By Diana Elarde
I check my watch, weighing the time. Just enough minutes to get my morning walk in before I have to shower and leave to get my mother. The clock in my mind ticks as I try to locate shoes, my music and the keys to the condo. Finally ready, I confirm my allotted time, the music starts as I walk down the steps from the condo on to the sidewalk.
Once outside I see the crowd gathering in the town park down the street. Parked cars are lined up and down, and the end, the corner is blocked off. As I approach the park I see people in their running outfits, preparing for a morning run through the streets. Some runners are on the ground stretching to loosen morning muscles. Others use their car as leverage; placing legs and arms in odd positions on fenders and open doors to achieve the same goal. Stretched and warm, they jog to the park.
Somehow I missed the announcement about this event. My morning walk is now interrupted, requiring me to skirt around those who have the priority today.
It is not that I mind the presence of the others, it is that I have gotten used to the quiet walks, with the morning sounds or my music. I usually don’t have to dodge and avoid packs of runners, blocked off roads or policemen serious about protecting the runners as they cross streets.
I find a flyer on a pole. “Support our Father’s Day Run, our fathers are important!”
Ah, Father’s Day. I had tried all week to erase it from my mind. I went out of my way to ignore the cards in the stores, the ads on TV, and mostly the dull ache in my heart. It is my first Father’s Day without my father and I struggle to find where this celebration now exists within me.
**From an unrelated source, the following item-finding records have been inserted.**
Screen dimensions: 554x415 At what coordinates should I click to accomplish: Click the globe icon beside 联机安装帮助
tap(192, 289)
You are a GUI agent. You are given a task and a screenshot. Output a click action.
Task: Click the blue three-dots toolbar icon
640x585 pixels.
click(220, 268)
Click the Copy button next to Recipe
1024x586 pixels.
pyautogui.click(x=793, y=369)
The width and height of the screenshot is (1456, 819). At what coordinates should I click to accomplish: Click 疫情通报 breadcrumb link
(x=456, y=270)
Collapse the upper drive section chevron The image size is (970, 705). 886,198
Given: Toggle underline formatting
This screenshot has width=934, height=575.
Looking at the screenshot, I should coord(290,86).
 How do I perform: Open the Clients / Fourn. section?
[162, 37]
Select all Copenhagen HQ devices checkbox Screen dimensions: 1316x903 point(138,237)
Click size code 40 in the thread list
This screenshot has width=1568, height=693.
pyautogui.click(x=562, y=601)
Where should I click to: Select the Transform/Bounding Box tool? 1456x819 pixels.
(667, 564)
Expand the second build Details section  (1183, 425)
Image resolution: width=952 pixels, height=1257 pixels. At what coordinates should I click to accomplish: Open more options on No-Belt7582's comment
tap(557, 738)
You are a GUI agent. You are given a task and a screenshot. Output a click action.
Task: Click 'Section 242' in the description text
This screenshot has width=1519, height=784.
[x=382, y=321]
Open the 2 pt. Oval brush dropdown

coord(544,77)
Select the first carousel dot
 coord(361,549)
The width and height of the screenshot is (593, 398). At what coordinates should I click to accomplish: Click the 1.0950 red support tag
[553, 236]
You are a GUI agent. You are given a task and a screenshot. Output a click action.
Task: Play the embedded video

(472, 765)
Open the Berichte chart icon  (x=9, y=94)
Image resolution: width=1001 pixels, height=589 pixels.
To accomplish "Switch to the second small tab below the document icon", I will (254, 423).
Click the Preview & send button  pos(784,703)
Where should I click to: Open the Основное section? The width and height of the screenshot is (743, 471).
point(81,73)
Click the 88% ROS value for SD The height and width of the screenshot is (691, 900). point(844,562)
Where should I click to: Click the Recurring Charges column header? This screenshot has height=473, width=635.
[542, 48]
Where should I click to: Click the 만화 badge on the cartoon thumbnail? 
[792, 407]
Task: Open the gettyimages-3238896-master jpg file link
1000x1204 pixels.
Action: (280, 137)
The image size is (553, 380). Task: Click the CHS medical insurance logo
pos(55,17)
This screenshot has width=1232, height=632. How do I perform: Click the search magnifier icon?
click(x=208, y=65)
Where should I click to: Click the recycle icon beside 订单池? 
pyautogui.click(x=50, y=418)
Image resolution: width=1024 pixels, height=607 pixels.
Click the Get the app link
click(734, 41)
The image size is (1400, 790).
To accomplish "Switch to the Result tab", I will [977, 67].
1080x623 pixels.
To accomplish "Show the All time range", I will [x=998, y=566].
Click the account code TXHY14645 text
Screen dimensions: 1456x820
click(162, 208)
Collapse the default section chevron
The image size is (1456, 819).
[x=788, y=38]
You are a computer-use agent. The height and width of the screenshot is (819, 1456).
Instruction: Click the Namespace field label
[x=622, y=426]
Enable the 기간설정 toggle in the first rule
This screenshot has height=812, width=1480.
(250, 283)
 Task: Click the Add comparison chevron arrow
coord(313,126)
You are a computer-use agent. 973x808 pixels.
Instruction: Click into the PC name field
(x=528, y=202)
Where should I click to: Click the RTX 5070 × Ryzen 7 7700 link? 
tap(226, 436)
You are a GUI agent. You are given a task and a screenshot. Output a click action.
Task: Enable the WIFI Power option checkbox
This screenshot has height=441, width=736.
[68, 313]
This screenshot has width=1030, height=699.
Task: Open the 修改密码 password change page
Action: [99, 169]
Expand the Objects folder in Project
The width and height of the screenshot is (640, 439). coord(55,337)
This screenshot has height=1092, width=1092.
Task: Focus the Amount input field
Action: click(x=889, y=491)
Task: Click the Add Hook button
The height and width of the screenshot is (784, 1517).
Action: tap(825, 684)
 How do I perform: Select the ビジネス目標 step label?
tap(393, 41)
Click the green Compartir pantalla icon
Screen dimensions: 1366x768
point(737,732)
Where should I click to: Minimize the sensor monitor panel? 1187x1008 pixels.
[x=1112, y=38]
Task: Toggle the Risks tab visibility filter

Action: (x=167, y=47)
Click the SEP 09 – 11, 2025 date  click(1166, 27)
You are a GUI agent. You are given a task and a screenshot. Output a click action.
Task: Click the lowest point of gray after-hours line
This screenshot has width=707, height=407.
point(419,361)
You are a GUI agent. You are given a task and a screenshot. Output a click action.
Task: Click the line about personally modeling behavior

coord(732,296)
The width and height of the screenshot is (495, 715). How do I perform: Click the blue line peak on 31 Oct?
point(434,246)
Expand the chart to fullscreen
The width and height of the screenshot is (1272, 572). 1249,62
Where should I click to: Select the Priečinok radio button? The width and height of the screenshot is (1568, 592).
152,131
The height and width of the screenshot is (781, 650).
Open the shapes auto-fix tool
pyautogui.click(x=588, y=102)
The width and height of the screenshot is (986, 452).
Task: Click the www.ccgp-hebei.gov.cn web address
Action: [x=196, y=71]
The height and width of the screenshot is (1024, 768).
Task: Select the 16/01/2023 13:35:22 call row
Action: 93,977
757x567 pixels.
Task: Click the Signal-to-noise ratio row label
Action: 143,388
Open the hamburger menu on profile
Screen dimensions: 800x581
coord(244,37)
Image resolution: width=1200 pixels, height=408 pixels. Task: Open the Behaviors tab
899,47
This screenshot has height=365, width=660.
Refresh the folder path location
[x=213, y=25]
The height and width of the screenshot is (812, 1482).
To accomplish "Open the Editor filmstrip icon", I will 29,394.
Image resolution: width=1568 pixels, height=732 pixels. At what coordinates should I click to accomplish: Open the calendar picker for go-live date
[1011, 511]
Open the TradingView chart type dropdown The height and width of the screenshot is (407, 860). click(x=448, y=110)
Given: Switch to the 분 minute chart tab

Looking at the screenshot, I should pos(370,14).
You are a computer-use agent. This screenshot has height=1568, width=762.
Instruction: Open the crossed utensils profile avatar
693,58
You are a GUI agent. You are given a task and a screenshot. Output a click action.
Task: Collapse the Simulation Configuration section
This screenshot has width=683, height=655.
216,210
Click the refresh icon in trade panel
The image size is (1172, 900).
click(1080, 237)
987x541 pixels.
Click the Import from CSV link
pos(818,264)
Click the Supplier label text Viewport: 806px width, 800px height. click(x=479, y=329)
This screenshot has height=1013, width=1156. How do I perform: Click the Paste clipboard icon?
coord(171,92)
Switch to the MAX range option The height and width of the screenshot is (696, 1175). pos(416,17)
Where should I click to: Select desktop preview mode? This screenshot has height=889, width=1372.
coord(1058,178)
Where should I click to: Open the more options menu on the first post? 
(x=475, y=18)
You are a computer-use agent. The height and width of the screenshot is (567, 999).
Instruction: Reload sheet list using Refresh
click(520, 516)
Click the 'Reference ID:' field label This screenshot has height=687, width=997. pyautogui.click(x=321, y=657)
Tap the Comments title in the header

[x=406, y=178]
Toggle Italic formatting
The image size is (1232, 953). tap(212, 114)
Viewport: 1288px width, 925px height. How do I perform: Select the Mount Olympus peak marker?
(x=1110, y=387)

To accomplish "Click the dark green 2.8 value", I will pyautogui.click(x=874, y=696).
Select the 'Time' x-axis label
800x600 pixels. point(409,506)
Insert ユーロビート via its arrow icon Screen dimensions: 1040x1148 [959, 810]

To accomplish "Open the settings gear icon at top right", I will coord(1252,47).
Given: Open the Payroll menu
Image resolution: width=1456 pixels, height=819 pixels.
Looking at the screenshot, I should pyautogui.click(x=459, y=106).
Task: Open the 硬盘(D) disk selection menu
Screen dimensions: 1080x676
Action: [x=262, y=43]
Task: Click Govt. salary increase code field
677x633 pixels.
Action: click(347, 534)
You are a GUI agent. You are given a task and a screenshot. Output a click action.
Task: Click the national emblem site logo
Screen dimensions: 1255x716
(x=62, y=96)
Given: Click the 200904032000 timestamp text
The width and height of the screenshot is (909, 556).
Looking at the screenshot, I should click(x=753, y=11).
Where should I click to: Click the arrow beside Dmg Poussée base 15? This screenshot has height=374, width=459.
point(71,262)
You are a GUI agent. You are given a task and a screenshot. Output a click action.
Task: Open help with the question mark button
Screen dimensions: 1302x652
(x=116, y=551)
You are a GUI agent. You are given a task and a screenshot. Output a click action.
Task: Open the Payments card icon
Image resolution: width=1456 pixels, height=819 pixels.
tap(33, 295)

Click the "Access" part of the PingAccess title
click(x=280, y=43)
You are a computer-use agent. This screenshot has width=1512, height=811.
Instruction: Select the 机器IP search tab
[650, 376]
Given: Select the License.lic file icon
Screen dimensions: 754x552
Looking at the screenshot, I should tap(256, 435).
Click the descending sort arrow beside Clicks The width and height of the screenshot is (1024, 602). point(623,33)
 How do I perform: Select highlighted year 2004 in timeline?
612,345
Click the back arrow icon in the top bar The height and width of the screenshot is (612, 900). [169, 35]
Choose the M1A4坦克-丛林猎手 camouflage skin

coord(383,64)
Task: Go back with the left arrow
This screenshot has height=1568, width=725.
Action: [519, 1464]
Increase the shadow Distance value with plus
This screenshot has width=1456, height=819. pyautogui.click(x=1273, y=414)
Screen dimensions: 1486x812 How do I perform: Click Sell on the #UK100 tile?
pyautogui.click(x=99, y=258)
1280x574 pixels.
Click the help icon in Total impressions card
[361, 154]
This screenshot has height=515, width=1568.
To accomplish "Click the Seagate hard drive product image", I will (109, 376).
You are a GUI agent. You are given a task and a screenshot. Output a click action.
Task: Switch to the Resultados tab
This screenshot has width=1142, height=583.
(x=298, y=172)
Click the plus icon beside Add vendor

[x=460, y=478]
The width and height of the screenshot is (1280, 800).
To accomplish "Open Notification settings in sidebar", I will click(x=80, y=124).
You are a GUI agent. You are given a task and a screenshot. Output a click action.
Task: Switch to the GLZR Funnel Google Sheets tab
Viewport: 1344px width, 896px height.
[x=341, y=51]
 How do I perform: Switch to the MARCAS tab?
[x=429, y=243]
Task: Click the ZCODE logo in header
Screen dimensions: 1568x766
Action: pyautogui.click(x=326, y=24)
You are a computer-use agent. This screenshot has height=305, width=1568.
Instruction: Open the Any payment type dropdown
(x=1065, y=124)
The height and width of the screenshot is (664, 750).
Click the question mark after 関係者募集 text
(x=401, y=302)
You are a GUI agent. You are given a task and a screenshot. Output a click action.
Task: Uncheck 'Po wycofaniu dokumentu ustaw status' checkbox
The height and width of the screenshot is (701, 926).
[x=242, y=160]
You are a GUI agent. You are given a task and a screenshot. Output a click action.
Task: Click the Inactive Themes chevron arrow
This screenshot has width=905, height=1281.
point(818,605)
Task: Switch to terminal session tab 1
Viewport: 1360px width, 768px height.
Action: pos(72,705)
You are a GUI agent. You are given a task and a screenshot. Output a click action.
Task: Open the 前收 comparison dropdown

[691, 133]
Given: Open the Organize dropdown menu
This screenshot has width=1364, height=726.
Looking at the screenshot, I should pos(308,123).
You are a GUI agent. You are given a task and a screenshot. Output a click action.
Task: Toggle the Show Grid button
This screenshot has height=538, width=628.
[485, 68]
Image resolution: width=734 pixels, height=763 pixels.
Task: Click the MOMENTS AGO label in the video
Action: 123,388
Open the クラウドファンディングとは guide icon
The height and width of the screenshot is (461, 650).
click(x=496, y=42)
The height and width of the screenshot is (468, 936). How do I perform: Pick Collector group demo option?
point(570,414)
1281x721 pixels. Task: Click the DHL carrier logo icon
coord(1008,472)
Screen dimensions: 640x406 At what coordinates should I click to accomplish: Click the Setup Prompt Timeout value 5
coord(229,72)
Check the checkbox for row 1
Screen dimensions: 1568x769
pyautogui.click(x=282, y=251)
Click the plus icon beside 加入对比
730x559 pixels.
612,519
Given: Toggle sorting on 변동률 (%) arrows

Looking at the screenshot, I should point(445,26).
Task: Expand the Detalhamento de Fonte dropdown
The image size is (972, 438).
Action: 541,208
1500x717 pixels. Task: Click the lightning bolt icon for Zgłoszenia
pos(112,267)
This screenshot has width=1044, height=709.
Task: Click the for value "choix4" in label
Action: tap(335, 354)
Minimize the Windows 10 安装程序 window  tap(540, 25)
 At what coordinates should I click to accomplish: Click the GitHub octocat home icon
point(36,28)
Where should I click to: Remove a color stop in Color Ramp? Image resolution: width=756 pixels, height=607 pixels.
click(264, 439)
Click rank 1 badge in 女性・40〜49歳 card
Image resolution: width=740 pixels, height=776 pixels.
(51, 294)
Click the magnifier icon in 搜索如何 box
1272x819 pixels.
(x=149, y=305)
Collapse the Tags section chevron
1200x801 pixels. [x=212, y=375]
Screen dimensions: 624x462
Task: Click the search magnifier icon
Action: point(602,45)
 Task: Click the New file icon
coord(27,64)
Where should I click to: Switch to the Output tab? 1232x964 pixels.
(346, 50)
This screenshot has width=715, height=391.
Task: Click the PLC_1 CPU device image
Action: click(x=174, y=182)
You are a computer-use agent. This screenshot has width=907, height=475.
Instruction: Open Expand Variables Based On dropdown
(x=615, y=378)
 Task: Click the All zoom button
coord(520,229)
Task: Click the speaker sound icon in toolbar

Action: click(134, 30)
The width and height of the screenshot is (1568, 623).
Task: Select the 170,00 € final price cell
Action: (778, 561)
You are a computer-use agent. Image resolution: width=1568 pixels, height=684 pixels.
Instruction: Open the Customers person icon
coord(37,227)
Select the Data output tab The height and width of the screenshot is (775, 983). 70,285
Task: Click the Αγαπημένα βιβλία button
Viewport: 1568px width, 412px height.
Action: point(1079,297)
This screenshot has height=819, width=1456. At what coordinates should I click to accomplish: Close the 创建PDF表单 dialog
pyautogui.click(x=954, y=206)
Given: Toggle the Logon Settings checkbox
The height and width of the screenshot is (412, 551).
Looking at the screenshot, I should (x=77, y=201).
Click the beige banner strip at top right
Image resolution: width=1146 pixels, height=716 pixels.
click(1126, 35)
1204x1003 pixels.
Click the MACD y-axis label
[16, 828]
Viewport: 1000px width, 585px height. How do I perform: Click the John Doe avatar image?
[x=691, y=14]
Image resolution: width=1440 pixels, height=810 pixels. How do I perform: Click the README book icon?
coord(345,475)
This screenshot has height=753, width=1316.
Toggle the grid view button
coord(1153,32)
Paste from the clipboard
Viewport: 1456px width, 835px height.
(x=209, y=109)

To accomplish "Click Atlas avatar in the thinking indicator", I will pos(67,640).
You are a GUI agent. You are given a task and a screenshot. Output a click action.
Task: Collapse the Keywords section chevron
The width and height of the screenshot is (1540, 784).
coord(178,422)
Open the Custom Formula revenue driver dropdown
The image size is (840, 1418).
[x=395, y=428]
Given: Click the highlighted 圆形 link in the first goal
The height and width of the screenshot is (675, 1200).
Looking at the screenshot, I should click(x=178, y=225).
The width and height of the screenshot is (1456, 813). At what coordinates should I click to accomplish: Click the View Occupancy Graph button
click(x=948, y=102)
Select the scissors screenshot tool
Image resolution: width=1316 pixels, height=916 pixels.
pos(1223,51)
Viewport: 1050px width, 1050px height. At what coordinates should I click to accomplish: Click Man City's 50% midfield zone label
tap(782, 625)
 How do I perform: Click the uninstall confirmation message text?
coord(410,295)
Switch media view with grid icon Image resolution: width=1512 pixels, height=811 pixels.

Later today I will take my mother to the cemetery. The last place we honored his life. We will stand at his graveside, still waiting for the marker to be finished. We will say our hellos, our goodbyes, not knowing now how to celebrate him. Still confused and saddened by the roles we are forced to play now that he has passed.
I look at the pack of runners all anxious to start their run. Fathers hold hands with smaller children, getting them excited to start. The new baby strollers are all revving up with their slick aerodynamic design, carefully crafted for today’s active families.
I tried to explain to my husband this week about the fathers that meet at shops and the farmers’ market with their kids in tow. Early Saturday morning I see children leaving coffee shops with hot chocolate mustaches, sipping their way down the street, steps behind dad and the stroller. The fathers stuff the strollers with their purchases from the farmers’ market, arranging a head of lettuce next to a small child. They stand in groups, watching their kids throw pennies into the park fountain. What do the dads talk about when they meet on the streets? Do they ask, “Hey is your kid rolling over yet?” “How many teeth does he have?” Or do they talk sports. “How about those Tigers?” “Did you catch the last World Cup game?” Or even, did “Venus win her match yesterday?”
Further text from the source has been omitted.